Pour la jouer technique, Kechiche confond récit en spirale avec tourner en rond. Des foires londoniennes aux labos scientifiques français, le césarisé nous montre toujours la même chose (il pense philosopher à coups de marteau, là il nous casse surtout les c$£*µ%es). Une femme censée souffrir du regard et des gestes de ceux qui l'entourent, y compris le spectateur (vous aussi vous êtes venus la voir). Malheureusement, ce n'est pas le jeu de Yahima Torres qui va favoriser l'empathie, au contraire. (Pas)chiche lui conseillant d'être aussi monolithique qu'une pierre tombale. Bref en plus d'être jugé coupable par l'auteur, tout est fait pour nuire au spectateur. L'image numérique semble être un parti pris intéressant, pour une fois que l'on ose avoir une belle photo dans le cinéma français... c'est raté. Après quelques scènes réussies, on s'aperçoit que le Chef Op' a pris congé. Kechiche s'est rappelé qu'en France on refuse l'esthétisme, quel qu'il soit, car on s'interdit de déformer ou d'embellir le réel. Comme si la fiction était omnisciente, objective, quel que soit le point de vue du réal... Bref.  Images cramées, lumières extérieures complètement gâtées (aucun raccord, réflecteurs trop forts...), à croire qu'en France on filme tellement peu de noirs que l'on ne sait pas les éclairer. C'est facile, certes, mais quand on ajoute à cela le refus total d'une B.O, on a plus rien a se mettre sous la dent. On n'a plus qu'à se jeter par terre en attendant la fin et le mini sujet de JT qui accompagne le générique, histoire de remplacer les habituels cartons qui racontent la fin du personnage réel.
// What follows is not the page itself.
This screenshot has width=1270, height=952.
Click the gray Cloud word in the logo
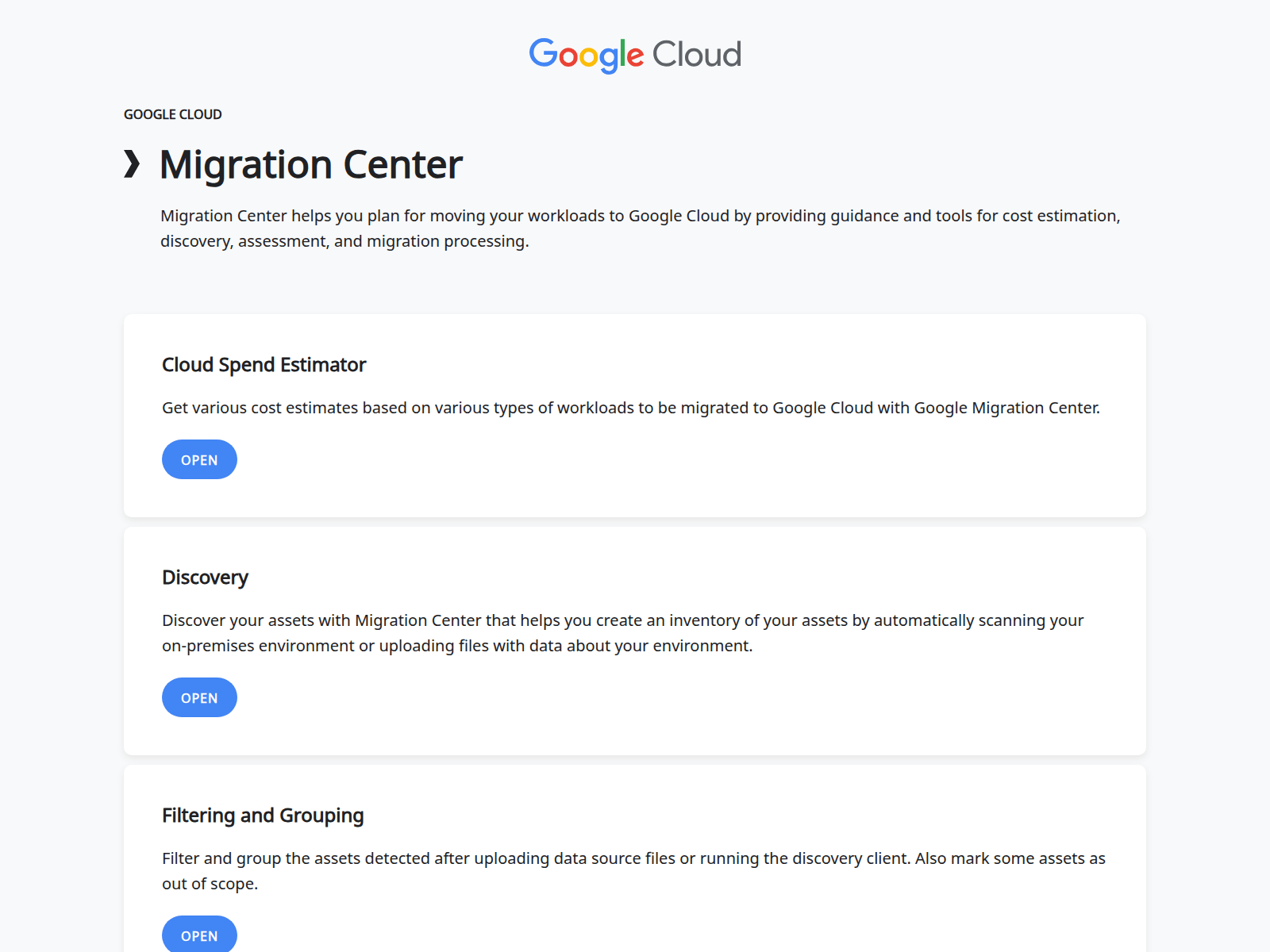click(x=696, y=55)

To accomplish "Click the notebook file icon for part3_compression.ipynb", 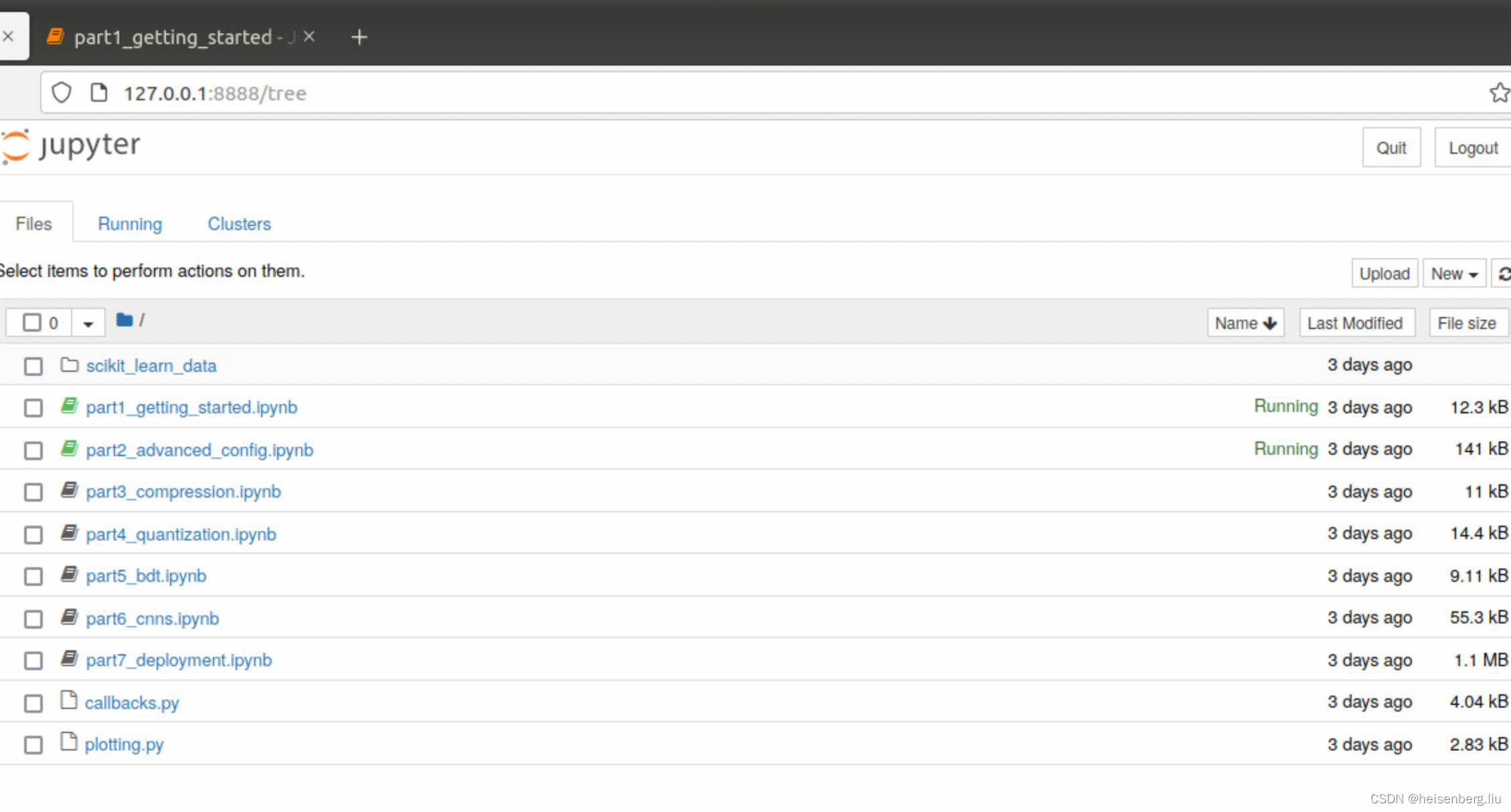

En définitive, Kechiche trahit ses intentions premières. Le film n'offre aucune plongée dans l'ombre de notre histoire pour ainsi faire le point sur l'époque actuelle et les relents de racisme encore présents dans notre société (cf. affaire Guerlain, le faux pas en avant de Chirac pour l'abolition de l'esclavage etc.). Les horreurs passées encore présentes dans nos institutions ne l'intéressent pas tant que cela, il préfère être un portraitiste macabre, chiant comme un croque-mort. La pauvre scène du tribunal britannique est la seule occasion d'avoir un discours nuancé sur les soi-disant humanistes (qui refusent de croire qu'une "négresse" sache jouer, ce qui est pourtant le cas). Kechiche rabâche le même pathos et la même naïveté déjà présentes dans l'Esquive afin d'émouvoir la bourgeoisie sur le sort de ce(ux) qu'elle ignore. Il préfère s'embourber dans un discours aussi primaire qu'abrutissant: "Tous Racistes ! Même toi le spectateur."